(Some records)
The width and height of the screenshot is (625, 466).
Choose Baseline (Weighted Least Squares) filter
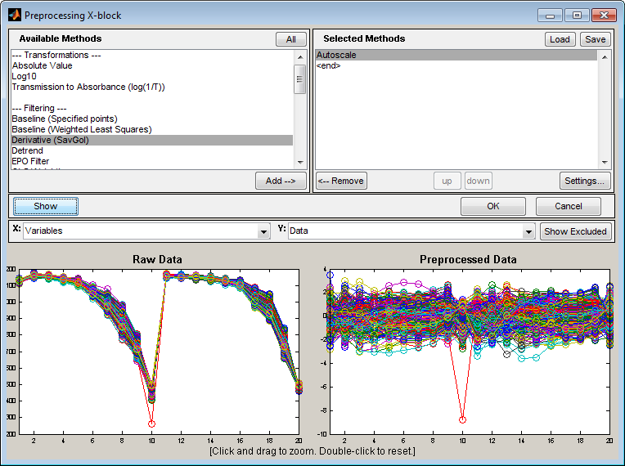pyautogui.click(x=82, y=129)
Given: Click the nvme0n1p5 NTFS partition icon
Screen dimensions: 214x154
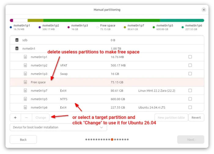Looking at the screenshot, I should 26,99.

▶ **Set exercise**:
Turn the lines above into a numbered list, skipping any blank lines. Leave the pictures out.

▶ **Response**:
1. The width and height of the screenshot is (625, 466).
2. Choose Baseline (Weighted Least Squares) filter
3. pyautogui.click(x=82, y=129)
4. Given: Click the nvme0n1p5 NTFS partition icon
5. Screen dimensions: 214x154
6. Looking at the screenshot, I should 26,99.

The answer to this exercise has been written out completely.